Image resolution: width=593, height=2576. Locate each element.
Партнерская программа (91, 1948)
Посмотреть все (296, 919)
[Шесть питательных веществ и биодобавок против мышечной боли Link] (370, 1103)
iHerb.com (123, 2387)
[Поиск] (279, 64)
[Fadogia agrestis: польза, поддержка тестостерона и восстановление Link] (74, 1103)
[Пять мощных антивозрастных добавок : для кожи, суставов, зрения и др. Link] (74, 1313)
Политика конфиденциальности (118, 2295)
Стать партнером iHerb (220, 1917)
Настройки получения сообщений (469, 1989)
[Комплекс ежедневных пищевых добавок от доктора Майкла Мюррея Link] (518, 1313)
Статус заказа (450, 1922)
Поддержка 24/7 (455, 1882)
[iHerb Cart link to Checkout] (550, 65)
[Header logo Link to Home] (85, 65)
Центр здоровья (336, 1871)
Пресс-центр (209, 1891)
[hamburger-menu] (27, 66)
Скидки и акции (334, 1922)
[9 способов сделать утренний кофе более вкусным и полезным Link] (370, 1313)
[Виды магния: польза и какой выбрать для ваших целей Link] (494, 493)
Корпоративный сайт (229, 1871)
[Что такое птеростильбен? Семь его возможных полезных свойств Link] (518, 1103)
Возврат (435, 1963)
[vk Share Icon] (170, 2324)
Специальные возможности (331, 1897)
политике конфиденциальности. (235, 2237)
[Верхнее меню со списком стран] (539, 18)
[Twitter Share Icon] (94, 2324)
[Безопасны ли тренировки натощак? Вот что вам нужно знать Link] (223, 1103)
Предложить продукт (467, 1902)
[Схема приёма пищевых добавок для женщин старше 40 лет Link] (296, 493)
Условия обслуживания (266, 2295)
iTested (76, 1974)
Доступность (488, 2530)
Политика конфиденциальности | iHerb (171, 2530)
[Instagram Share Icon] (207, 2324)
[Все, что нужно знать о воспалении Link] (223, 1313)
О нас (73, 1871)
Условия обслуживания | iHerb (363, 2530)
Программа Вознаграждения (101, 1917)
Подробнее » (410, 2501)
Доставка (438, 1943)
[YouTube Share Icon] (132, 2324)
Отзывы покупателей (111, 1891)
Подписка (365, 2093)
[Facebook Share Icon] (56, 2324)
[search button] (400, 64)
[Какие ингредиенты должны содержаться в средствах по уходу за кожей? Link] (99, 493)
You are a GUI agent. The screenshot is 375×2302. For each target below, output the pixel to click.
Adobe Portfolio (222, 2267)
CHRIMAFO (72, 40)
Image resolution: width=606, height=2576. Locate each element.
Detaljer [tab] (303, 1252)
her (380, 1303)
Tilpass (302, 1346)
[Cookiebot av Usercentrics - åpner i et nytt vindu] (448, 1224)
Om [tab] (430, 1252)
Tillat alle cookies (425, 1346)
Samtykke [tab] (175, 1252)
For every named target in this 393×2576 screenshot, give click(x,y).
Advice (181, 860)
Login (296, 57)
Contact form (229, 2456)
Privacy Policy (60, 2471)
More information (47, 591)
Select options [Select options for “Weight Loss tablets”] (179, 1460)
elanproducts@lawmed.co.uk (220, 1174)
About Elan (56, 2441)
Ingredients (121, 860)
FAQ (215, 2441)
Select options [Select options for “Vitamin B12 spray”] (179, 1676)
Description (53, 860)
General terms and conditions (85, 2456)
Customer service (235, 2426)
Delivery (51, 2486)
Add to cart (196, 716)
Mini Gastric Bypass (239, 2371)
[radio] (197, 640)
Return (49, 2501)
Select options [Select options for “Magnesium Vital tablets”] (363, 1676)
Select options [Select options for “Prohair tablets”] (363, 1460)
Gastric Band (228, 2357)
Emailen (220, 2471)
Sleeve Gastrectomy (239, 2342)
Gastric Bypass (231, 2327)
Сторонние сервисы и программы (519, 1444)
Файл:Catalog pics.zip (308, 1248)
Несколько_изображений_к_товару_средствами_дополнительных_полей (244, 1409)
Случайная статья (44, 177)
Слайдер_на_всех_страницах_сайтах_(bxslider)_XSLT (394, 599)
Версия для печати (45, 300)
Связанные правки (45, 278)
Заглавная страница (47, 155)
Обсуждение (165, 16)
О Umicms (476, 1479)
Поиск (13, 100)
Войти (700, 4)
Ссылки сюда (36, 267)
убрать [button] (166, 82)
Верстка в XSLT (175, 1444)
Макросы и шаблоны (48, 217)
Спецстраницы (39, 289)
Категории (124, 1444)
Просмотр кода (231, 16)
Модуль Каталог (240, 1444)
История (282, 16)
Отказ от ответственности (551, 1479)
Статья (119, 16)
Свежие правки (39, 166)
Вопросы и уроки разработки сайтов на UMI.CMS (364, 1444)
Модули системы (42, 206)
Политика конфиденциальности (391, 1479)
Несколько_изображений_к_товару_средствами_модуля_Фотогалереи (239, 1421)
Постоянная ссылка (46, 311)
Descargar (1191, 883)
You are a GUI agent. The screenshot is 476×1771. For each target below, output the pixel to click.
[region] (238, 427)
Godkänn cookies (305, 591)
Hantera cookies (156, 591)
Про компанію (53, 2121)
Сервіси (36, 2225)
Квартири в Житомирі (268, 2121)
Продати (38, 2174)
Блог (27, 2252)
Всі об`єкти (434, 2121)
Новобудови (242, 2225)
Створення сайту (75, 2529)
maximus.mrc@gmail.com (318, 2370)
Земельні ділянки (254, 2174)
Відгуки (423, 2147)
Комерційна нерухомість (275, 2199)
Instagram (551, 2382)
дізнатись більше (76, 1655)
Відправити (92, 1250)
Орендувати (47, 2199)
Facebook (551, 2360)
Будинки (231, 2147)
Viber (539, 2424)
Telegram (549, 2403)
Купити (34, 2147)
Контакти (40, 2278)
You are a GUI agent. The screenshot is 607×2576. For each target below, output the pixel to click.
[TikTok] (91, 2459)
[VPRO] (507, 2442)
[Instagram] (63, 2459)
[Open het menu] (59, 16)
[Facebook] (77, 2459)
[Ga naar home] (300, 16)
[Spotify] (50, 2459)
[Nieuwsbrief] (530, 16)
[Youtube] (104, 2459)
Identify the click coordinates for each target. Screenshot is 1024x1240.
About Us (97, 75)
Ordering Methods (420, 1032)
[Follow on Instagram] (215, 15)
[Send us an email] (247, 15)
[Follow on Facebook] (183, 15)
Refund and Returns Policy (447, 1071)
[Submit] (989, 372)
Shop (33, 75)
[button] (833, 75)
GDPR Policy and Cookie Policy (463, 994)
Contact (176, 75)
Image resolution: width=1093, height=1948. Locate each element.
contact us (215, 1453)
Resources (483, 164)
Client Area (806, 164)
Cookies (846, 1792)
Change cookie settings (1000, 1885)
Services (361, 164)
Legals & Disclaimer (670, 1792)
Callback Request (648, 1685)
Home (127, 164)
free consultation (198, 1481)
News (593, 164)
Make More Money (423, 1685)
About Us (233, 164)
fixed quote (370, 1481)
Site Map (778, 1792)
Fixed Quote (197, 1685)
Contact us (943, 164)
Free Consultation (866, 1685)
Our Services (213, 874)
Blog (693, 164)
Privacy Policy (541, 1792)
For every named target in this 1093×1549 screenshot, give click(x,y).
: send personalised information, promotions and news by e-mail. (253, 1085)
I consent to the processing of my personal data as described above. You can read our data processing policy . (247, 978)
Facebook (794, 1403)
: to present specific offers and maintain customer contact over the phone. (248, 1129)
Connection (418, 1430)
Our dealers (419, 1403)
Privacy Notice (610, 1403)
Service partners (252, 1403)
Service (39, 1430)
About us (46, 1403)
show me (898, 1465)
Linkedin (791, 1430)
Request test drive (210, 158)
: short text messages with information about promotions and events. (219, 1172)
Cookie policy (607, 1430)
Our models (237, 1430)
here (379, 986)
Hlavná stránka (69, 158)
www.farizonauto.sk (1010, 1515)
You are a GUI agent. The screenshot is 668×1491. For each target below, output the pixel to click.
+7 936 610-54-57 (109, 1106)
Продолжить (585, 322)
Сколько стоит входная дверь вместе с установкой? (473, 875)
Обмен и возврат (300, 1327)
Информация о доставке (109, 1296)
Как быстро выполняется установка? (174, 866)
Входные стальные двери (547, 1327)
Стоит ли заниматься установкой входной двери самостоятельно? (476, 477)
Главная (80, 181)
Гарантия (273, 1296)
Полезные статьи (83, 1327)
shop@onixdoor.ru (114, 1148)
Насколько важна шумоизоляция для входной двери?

§ WHAT THE TASK ASKS: Starting with the first line of the data above and going on through the line containing "Политика конфиденциальности |", copy out every line, requests included, and offset each coordinate in the answers by -98.

§ SOLUTION TO THE EXERCISE:
Image resolution: width=593, height=2576. Locate each element.
Партнерская программа (-7, 1850)
Посмотреть все (198, 821)
[Шесть питательных веществ и биодобавок против мышечной боли Link] (272, 1005)
iHerb.com (25, 2289)
[Поиск] (181, -34)
[Fadogia agrestis: польза, поддержка тестостерона и восстановление Link] (-24, 1005)
[Пять мощных антивозрастных добавок : для кожи, суставов, зрения и др. Link] (-24, 1215)
Политика конфиденциальности (20, 2197)
Стать партнером iHerb (122, 1819)
Настройки получения сообщений (371, 1891)
[Комплекс ежедневных пищевых добавок от доктора Майкла Мюррея Link] (420, 1215)
Статус заказа (352, 1824)
Поддержка 24/7 (357, 1784)
[iHerb Cart link to Checkout] (452, -33)
[Header logo Link to Home] (-13, -33)
Центр здоровья (238, 1773)
Пресс-центр (111, 1793)
[hamburger-menu] (-71, -32)
Скидки и акции (236, 1824)
[9 способов сделать утренний кофе более вкусным и полезным Link] (272, 1215)
[Виды магния: польза и какой выбрать для ваших целей Link] (396, 395)
Корпоративный сайт (131, 1773)
[Что такое птеростильбен? Семь его возможных полезных свойств Link] (420, 1005)
Возврат (337, 1865)
[vk Share Icon] (72, 2226)
Специальные возможности (233, 1799)
политике конфиденциальности. (137, 2139)
[Верхнее меню со списком стран] (441, -80)
[Twitter Share Icon] (-4, 2226)
[Безопасны ли тренировки натощак? Вот что вам нужно знать Link] (125, 1005)
Предложить продукт (369, 1804)
[Схема приёма пищевых добавок для женщин старше 40 лет Link] (198, 395)
Условия обслуживания (168, 2197)
iTested (-22, 1876)
Доступность (390, 2432)
Политика конфиденциальности | iHerb (73, 2432)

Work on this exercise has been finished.